Dataset items:
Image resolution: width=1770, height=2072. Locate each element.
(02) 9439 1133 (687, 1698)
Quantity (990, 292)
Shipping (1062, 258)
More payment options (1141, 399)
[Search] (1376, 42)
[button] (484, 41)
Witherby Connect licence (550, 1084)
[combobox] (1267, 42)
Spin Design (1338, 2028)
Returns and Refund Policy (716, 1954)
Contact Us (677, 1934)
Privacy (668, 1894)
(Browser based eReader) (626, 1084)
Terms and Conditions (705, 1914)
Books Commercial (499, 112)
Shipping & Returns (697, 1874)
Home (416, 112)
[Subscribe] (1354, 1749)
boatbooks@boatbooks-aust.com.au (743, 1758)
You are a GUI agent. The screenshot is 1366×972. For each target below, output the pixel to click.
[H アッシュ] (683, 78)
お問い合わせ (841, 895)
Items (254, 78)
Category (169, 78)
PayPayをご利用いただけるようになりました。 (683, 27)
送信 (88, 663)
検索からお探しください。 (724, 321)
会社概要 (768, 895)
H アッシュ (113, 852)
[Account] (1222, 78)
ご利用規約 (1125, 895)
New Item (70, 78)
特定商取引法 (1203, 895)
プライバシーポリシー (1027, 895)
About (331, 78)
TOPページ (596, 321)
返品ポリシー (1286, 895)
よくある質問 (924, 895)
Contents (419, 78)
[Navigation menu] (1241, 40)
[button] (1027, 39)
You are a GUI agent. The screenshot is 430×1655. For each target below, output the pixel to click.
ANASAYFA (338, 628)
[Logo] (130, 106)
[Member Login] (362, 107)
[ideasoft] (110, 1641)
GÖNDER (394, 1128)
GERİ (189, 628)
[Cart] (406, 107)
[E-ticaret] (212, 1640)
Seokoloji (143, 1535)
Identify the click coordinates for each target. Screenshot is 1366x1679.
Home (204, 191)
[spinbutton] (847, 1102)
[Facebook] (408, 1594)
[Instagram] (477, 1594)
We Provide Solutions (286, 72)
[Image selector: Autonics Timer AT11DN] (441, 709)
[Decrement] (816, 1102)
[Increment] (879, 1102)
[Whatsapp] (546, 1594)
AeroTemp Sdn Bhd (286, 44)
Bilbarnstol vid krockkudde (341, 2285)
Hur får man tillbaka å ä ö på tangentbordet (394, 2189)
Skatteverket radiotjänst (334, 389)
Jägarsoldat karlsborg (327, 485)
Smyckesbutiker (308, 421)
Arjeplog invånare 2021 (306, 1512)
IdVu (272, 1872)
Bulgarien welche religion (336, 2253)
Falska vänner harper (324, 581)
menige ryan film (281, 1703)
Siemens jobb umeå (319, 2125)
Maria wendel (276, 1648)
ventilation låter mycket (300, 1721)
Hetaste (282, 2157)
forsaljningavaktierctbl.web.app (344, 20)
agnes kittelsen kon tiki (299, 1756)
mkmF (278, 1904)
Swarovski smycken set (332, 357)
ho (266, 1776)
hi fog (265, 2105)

Exercise directions: All records above are to be output again exactly as they stand.

Answer below:
Image resolution: width=1770, height=2072. Locate each element.
(02) 9439 1133 (687, 1698)
Quantity (990, 292)
Shipping (1062, 258)
More payment options (1141, 399)
[Search] (1376, 42)
[button] (484, 41)
Witherby Connect licence (550, 1084)
[combobox] (1267, 42)
Spin Design (1338, 2028)
Returns and Refund Policy (716, 1954)
Contact Us (677, 1934)
Privacy (668, 1894)
(Browser based eReader) (626, 1084)
Terms and Conditions (705, 1914)
Books Commercial (499, 112)
Shipping & Returns (697, 1874)
Home (416, 112)
[Subscribe] (1354, 1749)
boatbooks@boatbooks-aust.com.au (743, 1758)
You are a GUI agent. The screenshot is 1366×972. For each target below, output the pixel to click.
[H アッシュ] (683, 78)
お問い合わせ (841, 895)
Items (254, 78)
Category (169, 78)
PayPayをご利用いただけるようになりました。 (683, 27)
送信 (88, 663)
検索からお探しください。 (724, 321)
会社概要 (768, 895)
H アッシュ (113, 852)
[Account] (1222, 78)
ご利用規約 (1125, 895)
New Item (70, 78)
特定商取引法 (1203, 895)
プライバシーポリシー (1027, 895)
About (331, 78)
TOPページ (596, 321)
返品ポリシー (1286, 895)
よくある質問 (924, 895)
Contents (419, 78)
[Navigation menu] (1241, 40)
[button] (1027, 39)
You are a GUI agent. The screenshot is 430×1655. For each target below, output the pixel to click.
ANASAYFA (338, 628)
[Logo] (130, 106)
[Member Login] (362, 107)
[ideasoft] (110, 1641)
GÖNDER (394, 1128)
GERİ (189, 628)
[Cart] (406, 107)
[E-ticaret] (212, 1640)
Seokoloji (143, 1535)
Identify the click coordinates for each target. Screenshot is 1366x1679.
Home (204, 191)
[spinbutton] (847, 1102)
[Facebook] (408, 1594)
[Instagram] (477, 1594)
We Provide Solutions (286, 72)
[Image selector: Autonics Timer AT11DN] (441, 709)
[Decrement] (816, 1102)
[Increment] (879, 1102)
[Whatsapp] (546, 1594)
AeroTemp Sdn Bhd (286, 44)
Bilbarnstol vid krockkudde (341, 2285)
Hur får man tillbaka å ä ö på tangentbordet (394, 2189)
Skatteverket radiotjänst (334, 389)
Jägarsoldat karlsborg (327, 485)
Smyckesbutiker (308, 421)
Arjeplog invånare 2021 (306, 1512)
IdVu (272, 1872)
Bulgarien welche religion (336, 2253)
Falska vänner harper (324, 581)
menige ryan film (281, 1703)
Siemens jobb umeå (319, 2125)
Maria wendel (276, 1648)
ventilation låter mycket (300, 1721)
Hetaste (282, 2157)
forsaljningavaktierctbl.web.app (344, 20)
agnes kittelsen kon tiki (299, 1756)
mkmF (278, 1904)
Swarovski smycken set (332, 357)
ho (266, 1776)
hi fog (265, 2105)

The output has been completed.